Neonates and infants are obvious candidates for the Melody valve in the mitral position because appropriately sized mitral valve prostheses are often not available for small patients, while suitable alternatives are accessible for patients with a valve annulus larger than 18 mm. Two patients in our series had a mitral annulus larger than 18 mm and could have been good candidates for a valve prosthesis. However, we felt it was safer to implant the Melody valve. First of all, in order to overcome the problem of valve prosthesis replacement due to patient growth, the tendency in the operating room is to “oversize” the mitral valve prosthesis to delay a future mitral valve replacement. However, as the size/weight ratio increases, there is an increase in the early mortality associated with initial mitral valve replacement2. The Melody valve is safer as it does not need to be oversized because it can be expanded progressively, following the patient’s growth. The normal mitral valve annulus size in adult patients is between 30 and 35 mm; the Melody valve can expand up to 24 mm leading to a potentially long period free from surgical revisions, especially in younger children.

Based on the evolving understanding of the morbidity and mortality risks of mitral valve repair in babies and young children, along with the positive, although limited, experience with Melody valve implantation in the mitral position, it may be reasonably argued that Melody valve replacement of a dysfunctional mitral valve should be considered as a first surgical option in some, if not all, patients. This is particularly true for those patients with a challenging mitral valve anatomy which, on echocardiographic imaging or on surgical inspection, clearly has unfavourable characteristics for good surgical results. In fact, the use of the Melody valve as a second surgical option in case of severe haemodynamic and clinical deterioration may be useless. In our experience, the “delay” in two patients who after surgery had residual valve dysfunction and needed ECMO assistance led to a death, despite the “technical success” of the procedure (patients 6 and 8) (Table 1).

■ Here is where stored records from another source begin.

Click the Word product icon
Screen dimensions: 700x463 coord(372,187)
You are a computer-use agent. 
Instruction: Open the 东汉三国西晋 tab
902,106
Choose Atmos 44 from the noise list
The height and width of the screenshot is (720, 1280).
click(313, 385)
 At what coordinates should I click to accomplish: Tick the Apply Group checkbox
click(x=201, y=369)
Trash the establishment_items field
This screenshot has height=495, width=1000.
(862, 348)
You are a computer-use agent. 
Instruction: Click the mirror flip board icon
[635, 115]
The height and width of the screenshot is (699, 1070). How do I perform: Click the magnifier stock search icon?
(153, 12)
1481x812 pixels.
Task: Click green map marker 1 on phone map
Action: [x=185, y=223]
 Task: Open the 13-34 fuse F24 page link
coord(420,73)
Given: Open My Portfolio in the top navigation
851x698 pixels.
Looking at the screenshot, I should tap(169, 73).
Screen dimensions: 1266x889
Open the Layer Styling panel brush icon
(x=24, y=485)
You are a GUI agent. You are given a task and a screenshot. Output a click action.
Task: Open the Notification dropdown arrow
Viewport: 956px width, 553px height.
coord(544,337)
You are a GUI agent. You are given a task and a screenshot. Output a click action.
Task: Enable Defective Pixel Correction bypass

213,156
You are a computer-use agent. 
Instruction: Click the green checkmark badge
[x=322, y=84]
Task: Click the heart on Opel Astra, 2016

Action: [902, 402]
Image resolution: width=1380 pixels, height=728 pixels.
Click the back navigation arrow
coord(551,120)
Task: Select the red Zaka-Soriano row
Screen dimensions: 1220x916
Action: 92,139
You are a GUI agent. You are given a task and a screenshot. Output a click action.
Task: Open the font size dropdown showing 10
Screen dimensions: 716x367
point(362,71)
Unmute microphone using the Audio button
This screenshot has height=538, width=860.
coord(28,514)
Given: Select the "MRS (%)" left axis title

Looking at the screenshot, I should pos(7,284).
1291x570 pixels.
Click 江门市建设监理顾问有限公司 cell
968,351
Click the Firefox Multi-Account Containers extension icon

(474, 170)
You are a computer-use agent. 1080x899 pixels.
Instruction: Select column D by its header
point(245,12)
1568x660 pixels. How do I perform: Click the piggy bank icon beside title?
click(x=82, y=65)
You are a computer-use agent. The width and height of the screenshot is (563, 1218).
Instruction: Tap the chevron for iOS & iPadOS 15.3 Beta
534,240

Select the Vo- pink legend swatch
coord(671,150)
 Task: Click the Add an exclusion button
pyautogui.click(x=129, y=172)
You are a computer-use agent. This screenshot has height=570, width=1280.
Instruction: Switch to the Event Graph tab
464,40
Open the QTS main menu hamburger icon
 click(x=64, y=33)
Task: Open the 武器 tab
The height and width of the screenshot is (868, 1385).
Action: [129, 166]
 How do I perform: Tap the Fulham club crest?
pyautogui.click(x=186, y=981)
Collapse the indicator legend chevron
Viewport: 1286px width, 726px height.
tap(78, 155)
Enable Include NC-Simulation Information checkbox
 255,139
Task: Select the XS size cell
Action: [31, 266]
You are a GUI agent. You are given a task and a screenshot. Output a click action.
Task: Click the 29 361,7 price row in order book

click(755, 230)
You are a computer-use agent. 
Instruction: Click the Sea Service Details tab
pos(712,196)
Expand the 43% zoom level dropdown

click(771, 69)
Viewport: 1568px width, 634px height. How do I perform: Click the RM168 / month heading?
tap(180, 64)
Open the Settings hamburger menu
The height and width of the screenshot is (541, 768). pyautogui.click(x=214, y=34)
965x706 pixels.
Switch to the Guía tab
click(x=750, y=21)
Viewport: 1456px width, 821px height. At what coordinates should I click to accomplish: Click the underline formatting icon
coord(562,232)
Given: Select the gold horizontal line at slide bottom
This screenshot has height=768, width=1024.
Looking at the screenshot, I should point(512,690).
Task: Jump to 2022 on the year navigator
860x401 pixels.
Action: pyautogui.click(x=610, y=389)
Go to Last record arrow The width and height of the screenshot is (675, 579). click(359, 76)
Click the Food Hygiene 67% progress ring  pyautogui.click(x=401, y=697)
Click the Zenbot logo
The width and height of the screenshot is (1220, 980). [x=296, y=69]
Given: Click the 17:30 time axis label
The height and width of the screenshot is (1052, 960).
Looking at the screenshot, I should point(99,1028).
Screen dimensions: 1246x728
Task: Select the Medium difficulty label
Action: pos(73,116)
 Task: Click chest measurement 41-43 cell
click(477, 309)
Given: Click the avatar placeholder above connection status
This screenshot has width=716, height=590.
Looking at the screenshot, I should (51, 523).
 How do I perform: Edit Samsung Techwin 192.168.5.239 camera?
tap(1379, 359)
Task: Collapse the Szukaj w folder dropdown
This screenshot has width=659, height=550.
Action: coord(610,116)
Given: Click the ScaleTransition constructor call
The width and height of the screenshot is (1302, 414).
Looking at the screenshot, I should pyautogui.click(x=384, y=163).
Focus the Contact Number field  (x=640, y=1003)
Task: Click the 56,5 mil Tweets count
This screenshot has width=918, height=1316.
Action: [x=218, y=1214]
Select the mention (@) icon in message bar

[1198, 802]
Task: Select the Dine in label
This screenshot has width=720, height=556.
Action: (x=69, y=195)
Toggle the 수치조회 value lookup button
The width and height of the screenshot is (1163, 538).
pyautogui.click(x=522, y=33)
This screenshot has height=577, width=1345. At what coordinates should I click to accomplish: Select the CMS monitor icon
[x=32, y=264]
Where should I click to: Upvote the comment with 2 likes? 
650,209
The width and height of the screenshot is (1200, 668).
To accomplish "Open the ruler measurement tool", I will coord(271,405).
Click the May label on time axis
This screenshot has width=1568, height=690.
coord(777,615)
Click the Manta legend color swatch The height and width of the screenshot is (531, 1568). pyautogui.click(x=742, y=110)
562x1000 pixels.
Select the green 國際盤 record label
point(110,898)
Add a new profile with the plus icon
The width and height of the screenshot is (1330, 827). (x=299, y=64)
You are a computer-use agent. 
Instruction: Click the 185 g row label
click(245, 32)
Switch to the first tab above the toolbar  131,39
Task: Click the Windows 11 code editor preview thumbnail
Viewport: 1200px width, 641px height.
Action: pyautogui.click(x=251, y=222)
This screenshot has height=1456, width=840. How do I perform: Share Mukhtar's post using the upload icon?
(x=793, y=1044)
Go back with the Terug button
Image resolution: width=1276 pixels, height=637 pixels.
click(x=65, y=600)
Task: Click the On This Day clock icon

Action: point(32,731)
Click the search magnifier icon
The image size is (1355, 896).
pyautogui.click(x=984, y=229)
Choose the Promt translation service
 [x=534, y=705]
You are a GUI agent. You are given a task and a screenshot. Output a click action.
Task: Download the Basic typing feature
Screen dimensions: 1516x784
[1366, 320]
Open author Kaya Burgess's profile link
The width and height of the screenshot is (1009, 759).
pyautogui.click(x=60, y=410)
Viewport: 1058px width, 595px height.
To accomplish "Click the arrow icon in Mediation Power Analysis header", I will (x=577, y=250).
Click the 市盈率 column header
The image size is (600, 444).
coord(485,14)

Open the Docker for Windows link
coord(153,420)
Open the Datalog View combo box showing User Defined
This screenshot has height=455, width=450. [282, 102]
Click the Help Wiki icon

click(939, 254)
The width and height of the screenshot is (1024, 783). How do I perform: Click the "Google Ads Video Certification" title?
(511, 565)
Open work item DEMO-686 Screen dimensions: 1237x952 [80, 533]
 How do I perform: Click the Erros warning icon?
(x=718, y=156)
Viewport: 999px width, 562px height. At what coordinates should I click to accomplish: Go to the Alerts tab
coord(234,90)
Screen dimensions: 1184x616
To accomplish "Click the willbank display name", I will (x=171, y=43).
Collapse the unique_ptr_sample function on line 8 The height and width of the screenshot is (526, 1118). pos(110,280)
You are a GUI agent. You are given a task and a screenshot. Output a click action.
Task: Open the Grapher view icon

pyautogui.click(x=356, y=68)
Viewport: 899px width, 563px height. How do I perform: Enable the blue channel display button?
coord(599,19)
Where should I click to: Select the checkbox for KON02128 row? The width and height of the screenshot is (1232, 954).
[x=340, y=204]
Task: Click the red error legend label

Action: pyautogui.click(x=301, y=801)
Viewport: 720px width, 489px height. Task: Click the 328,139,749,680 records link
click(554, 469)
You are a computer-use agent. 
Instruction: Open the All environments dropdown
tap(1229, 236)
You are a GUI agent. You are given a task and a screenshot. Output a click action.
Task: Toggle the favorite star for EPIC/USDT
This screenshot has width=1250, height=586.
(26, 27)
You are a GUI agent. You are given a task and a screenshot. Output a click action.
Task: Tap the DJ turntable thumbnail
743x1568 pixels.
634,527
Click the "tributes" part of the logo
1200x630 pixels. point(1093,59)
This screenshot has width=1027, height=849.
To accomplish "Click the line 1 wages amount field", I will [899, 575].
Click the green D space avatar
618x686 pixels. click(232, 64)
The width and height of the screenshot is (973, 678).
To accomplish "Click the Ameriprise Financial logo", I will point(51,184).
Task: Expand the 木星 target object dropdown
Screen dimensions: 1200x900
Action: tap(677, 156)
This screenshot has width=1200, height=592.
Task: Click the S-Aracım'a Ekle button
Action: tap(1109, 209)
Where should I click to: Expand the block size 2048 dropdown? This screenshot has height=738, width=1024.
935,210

The most challenging problem in relation to implantation of the Melody valve in the mitral position in very young patients with a small left ventricle is that the device protrudes significantly into the left ventricle and may potentially result in obstruction of the left ventricular outflow tract. In five patients in the present series (patients 2, 3, 6, 7 and 8), we shortened the valve by trimming of the distal crown and making a deep V-shaped incision facing the left ventricle outflow tract (Figure 2B).

Conclusions

In paediatric patients with mitral valve disease every effort should be made to preserve the native valve by plastic reparative procedures. When valve replacement is necessary, the Melody valve should be considered a valid option.

The expandable Melody valve in the mitral position opens up the opportunity to carry out mitral valve replacement in more children and at an earlier age, and it has the potential to revolutionise care for infants and children with complex mitral valve disease. Moreover, additional advances in transcatheter valve technology techniques might allow non-operative replacement options.

Due to the rarity of the disease, further multicentre studies should be planned to define the clinical indications for the procedure, and the long-term outcome of the device under systemic pressure.

Conflict of interest statement

The authors have no conflicts of interest to declare.